### ASSIGNMENT
In the passage about Florence Vanderbilt Twombly's homes and family, reproduce the portion that begins with the words containing "- Alice Twombly" and ends with "Hotel in Paris.", switching "tennis coach" to "tennis player".

*** PAGE TEXT

Florence was known for her many elaborate homes, including her townhouse at 684 Fifth Avenue in New York City that was designed by John B. Snook and given as a gift from her father, William Henry Vanderbilt. The home was sold to John D. Rockefeller Jr. in 1925, and has since been demolished.

Her Vinland, a Romanesque "cottage" in Newport, Rhode Island, built in 1882 for tobacco heiress Catharine Lorillard Wolfe by Peabody & Stearns, purchased by the Twomblys in 1896 and greatly enlarged. Interiors by Ogden Codman. In 1955, it was purchased by the Salve Regina University and titled McAuley Hall.

Florham, an 800-acre estate in Florham Park, New Jersey, designed by McKim, Mead & White in 1897. Part of it including the manor house now belongs to Fairleigh Dickinson University. At Florham, Florence had a fleet of fifteen cars, including six maroon Rolls-Royces.

A second townhouse was a 70-room house located at 1 East 71st Street, New York City that was designed by Whitney Warren and has also since been demolished.

==Personal life==
In 1877, Florence married Hamilton McKown Twombly (1849-1910). He was a son of Alexander Hamilton Twombly (1804–1870) and Caroline (née McKown) Twombly (1821–1881). Together, they had four children:

- Alice Twombly (1879–1896), who died at the age of sixteen on the eve of her society debut.
- Florence Vanderbilt Twombly (1881–1969), who married William Armistead Moale Burden (1877–1909), a son of I. Townsend Burden, in 1904.
- Ruth Vanderbilt Twombly (1885–1954), tennis coach and athlete, founder of charity thrift store "The Opportunity Shop" in Manhattan, and philanthropist. A lesbian, she did not marry. A New York Times article claimed she struggled heavily with alcoholism. She ultimately died from heart failure at the Ritz Hotel in Paris.

******
*** RECORDED DATA

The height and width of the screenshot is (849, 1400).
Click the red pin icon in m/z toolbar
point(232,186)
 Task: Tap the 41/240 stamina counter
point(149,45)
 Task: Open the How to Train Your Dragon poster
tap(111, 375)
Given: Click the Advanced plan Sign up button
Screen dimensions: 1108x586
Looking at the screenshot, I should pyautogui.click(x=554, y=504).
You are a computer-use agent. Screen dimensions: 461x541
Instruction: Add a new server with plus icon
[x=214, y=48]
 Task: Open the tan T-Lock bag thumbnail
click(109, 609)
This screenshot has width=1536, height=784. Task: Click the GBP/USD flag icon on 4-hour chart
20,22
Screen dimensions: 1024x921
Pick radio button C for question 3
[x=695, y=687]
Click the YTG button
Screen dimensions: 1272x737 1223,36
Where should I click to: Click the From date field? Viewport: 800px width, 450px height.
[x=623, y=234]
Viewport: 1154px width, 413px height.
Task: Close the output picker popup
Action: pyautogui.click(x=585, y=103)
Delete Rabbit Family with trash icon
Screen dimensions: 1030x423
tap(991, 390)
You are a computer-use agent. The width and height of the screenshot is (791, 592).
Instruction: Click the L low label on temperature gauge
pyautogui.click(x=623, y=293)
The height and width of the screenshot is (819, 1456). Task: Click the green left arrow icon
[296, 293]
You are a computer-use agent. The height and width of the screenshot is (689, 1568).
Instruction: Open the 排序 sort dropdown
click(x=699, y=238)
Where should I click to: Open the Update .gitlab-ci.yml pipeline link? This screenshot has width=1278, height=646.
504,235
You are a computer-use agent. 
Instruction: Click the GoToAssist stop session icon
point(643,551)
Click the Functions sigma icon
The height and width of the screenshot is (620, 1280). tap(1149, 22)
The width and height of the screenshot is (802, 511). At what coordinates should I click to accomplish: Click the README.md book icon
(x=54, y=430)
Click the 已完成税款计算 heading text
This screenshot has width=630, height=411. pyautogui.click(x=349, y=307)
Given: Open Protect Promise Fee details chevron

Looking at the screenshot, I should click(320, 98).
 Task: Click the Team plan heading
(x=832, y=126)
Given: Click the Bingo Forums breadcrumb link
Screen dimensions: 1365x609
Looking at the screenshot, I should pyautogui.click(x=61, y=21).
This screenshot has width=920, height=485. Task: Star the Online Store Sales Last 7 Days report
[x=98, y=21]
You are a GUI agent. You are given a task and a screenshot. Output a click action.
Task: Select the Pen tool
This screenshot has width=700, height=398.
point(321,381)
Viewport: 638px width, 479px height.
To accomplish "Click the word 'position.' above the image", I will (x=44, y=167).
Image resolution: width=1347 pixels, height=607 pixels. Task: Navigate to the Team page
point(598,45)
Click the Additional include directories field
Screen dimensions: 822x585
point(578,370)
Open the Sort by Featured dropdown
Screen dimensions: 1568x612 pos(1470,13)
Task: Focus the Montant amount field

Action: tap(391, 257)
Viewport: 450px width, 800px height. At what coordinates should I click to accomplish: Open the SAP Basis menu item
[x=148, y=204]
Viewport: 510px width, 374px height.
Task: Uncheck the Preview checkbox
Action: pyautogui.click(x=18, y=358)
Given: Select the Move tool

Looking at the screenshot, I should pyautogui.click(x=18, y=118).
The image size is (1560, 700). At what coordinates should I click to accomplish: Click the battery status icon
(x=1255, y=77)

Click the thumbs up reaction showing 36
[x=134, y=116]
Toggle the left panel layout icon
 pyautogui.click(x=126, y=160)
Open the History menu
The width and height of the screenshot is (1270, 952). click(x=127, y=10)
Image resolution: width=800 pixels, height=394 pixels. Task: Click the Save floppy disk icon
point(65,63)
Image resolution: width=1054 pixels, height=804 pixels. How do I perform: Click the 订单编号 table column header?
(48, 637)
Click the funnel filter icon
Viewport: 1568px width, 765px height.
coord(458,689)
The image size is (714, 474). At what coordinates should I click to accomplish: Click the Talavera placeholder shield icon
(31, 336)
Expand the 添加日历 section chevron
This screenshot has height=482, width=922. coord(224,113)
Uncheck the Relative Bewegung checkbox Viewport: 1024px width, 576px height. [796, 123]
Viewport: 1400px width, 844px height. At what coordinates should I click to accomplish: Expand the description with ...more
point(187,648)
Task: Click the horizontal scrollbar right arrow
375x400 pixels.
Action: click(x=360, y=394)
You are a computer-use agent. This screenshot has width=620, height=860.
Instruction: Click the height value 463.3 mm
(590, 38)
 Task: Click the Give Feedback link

******

### WRITTEN SOLUTION
- Alice Twombly (1879–1896), who died at the age of sixteen on the eve of her society debut.
- Florence Vanderbilt Twombly (1881–1969), who married William Armistead Moale Burden (1877–1909), a son of I. Townsend Burden, in 1904.
- Ruth Vanderbilt Twombly (1885–1954), tennis player and athlete, founder of charity thrift store "The Opportunity Shop" in Manhattan, and philanthropist. A lesbian, she did not marry. A New York Times article claimed she struggled heavily with alcoholism. She ultimately died from heart failure at the Ritz Hotel in Paris.